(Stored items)

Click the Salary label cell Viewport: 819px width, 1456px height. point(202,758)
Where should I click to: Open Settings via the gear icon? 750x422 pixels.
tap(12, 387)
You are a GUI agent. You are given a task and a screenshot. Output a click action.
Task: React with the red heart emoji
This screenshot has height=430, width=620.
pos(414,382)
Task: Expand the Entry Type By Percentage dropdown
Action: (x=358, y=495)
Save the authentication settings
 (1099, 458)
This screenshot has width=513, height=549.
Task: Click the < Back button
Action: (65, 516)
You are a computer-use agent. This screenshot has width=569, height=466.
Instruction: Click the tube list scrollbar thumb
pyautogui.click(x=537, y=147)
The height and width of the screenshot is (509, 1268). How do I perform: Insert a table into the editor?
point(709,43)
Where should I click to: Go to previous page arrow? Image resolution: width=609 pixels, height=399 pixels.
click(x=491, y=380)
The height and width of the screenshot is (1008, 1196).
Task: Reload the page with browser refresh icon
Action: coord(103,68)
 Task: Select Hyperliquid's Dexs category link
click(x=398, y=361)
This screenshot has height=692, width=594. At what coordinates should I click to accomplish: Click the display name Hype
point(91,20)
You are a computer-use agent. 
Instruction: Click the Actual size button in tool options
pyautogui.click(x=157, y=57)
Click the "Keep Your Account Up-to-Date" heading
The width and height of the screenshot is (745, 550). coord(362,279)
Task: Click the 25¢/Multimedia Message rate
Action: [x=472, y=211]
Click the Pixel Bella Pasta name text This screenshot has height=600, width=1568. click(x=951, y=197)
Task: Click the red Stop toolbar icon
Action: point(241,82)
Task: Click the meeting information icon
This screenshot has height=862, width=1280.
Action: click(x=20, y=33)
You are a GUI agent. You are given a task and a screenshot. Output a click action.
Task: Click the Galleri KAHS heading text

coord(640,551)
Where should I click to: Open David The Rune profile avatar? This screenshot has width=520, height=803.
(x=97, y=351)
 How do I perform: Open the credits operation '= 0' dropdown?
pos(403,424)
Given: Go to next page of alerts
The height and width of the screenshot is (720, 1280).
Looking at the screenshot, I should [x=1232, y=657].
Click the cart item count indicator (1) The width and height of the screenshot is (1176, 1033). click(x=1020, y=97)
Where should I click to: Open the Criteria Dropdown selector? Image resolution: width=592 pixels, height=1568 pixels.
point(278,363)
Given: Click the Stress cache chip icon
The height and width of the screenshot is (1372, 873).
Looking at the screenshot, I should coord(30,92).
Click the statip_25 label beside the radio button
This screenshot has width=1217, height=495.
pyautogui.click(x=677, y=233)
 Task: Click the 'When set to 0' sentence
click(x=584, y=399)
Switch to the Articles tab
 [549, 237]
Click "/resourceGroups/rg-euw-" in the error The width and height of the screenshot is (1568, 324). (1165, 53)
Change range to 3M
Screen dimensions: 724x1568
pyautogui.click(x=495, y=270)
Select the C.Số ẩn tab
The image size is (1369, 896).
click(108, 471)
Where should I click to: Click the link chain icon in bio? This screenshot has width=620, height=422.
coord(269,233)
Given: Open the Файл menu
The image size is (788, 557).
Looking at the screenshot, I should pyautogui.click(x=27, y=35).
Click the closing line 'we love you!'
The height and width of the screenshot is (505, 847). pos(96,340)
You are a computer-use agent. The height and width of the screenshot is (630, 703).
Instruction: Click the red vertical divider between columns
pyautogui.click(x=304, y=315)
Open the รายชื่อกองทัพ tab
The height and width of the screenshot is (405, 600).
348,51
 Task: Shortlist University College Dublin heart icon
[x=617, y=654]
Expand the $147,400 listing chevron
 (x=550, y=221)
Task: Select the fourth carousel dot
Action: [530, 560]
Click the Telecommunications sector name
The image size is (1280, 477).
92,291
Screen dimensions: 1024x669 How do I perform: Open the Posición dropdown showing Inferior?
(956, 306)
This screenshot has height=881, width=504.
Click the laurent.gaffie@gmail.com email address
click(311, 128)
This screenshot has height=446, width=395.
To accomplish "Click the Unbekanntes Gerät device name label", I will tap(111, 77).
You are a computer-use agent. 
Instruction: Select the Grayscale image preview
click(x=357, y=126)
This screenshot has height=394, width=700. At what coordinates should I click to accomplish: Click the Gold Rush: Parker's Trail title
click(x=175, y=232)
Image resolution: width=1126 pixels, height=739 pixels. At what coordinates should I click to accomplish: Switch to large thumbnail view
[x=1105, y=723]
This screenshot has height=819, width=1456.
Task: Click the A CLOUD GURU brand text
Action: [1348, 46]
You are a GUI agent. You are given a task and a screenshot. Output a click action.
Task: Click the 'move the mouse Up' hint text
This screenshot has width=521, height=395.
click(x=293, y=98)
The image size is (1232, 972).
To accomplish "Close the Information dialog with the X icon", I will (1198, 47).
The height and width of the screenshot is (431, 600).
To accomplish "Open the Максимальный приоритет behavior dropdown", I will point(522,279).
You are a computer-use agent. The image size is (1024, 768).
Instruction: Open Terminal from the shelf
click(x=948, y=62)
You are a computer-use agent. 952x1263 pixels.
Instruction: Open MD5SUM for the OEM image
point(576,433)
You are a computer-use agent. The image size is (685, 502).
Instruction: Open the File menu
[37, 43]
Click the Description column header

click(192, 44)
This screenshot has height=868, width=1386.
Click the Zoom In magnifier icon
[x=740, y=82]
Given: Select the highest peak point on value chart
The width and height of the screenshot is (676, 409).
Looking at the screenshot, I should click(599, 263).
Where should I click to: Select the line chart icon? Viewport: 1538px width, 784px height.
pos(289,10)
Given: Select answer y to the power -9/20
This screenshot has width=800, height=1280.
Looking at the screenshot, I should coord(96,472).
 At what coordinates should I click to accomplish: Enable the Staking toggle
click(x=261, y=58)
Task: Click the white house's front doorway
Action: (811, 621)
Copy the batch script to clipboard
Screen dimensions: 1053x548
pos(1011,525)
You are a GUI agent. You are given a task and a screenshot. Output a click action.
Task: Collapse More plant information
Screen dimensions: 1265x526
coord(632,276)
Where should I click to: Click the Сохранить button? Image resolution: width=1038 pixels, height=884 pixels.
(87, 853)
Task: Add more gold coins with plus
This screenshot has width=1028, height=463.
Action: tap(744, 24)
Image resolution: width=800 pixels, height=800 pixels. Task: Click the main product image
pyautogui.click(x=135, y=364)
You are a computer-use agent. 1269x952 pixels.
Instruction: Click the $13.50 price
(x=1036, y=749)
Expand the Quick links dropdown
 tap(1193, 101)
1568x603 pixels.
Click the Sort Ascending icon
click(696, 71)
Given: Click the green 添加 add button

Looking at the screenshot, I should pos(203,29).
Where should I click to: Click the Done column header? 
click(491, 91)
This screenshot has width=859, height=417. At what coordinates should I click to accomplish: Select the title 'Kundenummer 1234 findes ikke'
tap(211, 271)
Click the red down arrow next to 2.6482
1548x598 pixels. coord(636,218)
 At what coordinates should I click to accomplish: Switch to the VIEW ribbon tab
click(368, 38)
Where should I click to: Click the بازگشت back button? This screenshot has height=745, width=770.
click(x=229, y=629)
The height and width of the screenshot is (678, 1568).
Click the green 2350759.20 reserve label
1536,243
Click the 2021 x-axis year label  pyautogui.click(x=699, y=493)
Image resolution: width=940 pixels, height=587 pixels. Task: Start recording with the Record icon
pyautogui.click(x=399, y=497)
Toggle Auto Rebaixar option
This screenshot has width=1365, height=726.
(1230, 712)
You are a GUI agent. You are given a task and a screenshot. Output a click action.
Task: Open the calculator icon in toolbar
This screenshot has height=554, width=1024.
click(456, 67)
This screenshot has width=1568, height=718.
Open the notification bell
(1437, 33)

__YOUR ASSIGNMENT__
Say how many lines above contain the string "will", writing only the number.

__ANSWER TO THE EXERCISE__
3